## PROBLEM TO SOLVE
Every line from the one with "Fun (950, 639)" to the one with "ΤΗΛΕΟΠΤΙΚΗ ΕΚΠΟΜΠΗ Η", including those two, is to be copied exactly; all other lines of the entries below are left out.

+++ AVAILABLE RECORDS +++

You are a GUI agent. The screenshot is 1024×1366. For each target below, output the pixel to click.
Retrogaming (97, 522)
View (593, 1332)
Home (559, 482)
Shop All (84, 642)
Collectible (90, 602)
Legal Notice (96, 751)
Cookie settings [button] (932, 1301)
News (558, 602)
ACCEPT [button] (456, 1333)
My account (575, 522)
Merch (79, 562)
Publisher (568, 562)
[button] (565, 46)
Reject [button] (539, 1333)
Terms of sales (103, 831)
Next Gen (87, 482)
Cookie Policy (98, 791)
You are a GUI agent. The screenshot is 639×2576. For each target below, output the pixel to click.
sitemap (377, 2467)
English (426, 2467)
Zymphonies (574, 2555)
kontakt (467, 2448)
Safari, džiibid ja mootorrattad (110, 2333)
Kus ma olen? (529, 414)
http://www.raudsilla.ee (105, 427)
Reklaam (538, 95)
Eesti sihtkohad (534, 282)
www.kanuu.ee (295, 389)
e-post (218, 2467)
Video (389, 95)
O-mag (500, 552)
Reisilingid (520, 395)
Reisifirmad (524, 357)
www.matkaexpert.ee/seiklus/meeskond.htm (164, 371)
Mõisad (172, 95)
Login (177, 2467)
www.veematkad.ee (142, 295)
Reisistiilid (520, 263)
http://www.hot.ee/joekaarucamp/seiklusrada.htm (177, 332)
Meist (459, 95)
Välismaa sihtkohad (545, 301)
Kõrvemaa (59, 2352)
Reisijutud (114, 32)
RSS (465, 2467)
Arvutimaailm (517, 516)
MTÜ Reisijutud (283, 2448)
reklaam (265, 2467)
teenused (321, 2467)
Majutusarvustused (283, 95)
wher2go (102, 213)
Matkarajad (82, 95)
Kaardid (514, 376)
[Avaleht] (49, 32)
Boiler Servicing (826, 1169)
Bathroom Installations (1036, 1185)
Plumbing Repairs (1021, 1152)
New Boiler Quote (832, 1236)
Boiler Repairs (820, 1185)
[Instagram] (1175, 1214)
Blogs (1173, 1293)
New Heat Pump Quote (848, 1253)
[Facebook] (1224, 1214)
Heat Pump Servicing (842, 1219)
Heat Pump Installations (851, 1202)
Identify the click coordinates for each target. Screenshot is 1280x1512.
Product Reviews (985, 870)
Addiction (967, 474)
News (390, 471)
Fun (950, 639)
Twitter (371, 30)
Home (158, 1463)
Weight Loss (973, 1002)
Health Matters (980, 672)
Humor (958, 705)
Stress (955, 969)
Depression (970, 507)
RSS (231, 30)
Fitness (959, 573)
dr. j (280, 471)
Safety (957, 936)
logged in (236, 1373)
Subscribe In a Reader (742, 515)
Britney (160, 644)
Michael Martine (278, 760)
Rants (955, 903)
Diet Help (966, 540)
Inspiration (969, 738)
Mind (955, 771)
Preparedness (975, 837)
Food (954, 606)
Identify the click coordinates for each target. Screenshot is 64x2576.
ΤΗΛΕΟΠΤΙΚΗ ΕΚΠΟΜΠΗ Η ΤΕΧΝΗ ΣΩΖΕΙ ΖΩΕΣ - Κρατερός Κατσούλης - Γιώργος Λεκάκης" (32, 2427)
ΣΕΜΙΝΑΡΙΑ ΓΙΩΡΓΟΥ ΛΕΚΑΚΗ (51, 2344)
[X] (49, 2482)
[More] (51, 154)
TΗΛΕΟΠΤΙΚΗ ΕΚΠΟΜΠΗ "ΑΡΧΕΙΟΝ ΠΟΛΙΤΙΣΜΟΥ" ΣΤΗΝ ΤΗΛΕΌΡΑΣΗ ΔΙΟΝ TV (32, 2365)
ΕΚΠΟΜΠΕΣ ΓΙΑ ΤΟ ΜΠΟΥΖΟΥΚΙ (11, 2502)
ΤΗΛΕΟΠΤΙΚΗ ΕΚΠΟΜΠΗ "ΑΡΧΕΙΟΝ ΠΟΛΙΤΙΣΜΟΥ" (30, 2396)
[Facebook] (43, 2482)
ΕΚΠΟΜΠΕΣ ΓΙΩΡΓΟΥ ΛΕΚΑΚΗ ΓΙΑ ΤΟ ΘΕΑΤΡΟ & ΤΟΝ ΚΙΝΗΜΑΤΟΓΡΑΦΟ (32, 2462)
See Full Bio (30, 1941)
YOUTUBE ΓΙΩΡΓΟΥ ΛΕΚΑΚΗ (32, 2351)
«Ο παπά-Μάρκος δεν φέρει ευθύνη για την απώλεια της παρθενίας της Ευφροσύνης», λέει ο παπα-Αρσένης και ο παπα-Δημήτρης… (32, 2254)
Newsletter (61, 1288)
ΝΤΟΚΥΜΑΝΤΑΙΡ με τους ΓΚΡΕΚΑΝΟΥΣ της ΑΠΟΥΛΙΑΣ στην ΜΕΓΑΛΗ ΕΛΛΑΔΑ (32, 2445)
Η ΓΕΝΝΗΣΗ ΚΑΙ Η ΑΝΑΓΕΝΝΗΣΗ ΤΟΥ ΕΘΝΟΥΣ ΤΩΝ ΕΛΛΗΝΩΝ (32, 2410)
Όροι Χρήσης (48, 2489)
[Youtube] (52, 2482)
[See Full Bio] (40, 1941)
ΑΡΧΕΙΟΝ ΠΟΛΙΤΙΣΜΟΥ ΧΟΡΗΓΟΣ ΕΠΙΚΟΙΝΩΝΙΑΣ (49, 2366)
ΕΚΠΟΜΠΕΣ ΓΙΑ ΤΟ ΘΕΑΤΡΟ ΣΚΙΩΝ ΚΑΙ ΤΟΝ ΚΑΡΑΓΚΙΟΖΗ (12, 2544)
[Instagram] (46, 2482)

+++

## OUTPUT BELOW
Fun (950, 639)
Twitter (371, 30)
Home (158, 1463)
Weight Loss (973, 1002)
Health Matters (980, 672)
Humor (958, 705)
Stress (955, 969)
Depression (970, 507)
RSS (231, 30)
Fitness (959, 573)
dr. j (280, 471)
Safety (957, 936)
logged in (236, 1373)
Subscribe In a Reader (742, 515)
Britney (160, 644)
Michael Martine (278, 760)
Rants (955, 903)
Diet Help (966, 540)
Inspiration (969, 738)
Mind (955, 771)
Preparedness (975, 837)
Food (954, 606)
Identify the click coordinates for each target. Screenshot is 64x2576.
ΤΗΛΕΟΠΤΙΚΗ ΕΚΠΟΜΠΗ Η ΤΕΧΝΗ ΣΩΖΕΙ ΖΩΕΣ - Κρατερός Κατσούλης - Γιώργος Λεκάκης" (32, 2427)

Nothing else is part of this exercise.